The representation of nested type field
Fields of type nested are not supported in SQL, you can only use the
[nested_field_name]. [sub_field_name]
This form refers to embedded subfields. Examples of use:
SELECT dep.dep_name.keyword FROM test_emp GROUP BY languages
Nested type fields cannot be used on Scalar functions of where and order by
Such as the following SQL are all wrong
SELECT * FROM test_emp WHERE LENGTH (dep.dep_name.keyword) > 5th select * FROM test_emp ORDER BY YEAR (dep.start_date)

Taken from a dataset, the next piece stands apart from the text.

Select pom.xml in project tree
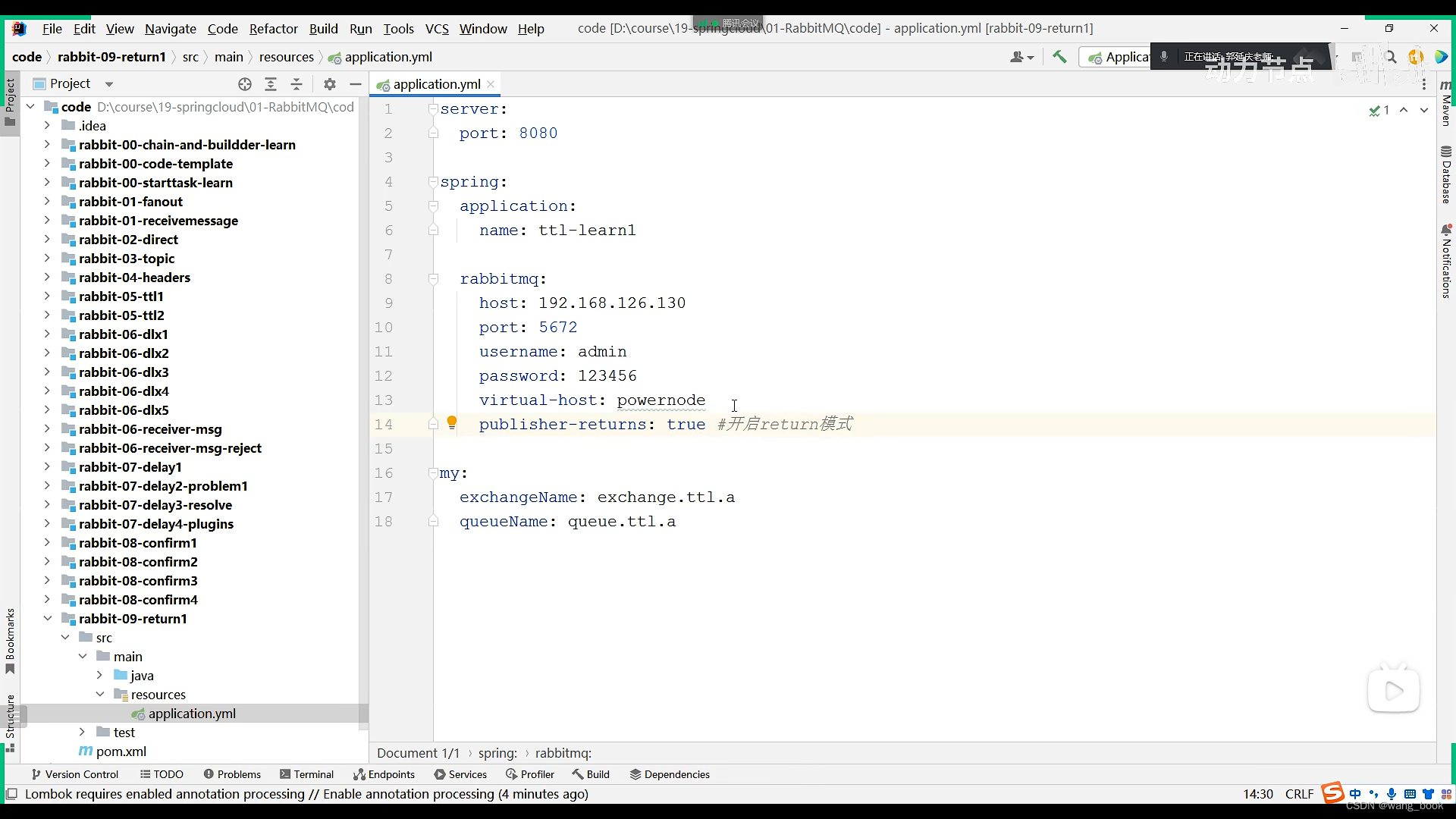The image size is (1456, 819). [x=121, y=752]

Simultaneous query of multiple nested fields is not supported
For example, the nested fields nested_A and nested_B cannot be used together.
Nested inner field paging limit
When a paging query has a nested field, the paging results may be incorrect. This is because paging queries in ES take place on Root nested document, not on its inner fields.
Fields of type keyword do not support normalizer
Fields of array type are not supported
This is because in SQL, a field corresponds to only one value, in which case we can use the API of SQL To DSL described above to convert it into a DSL statement and query it with DSL.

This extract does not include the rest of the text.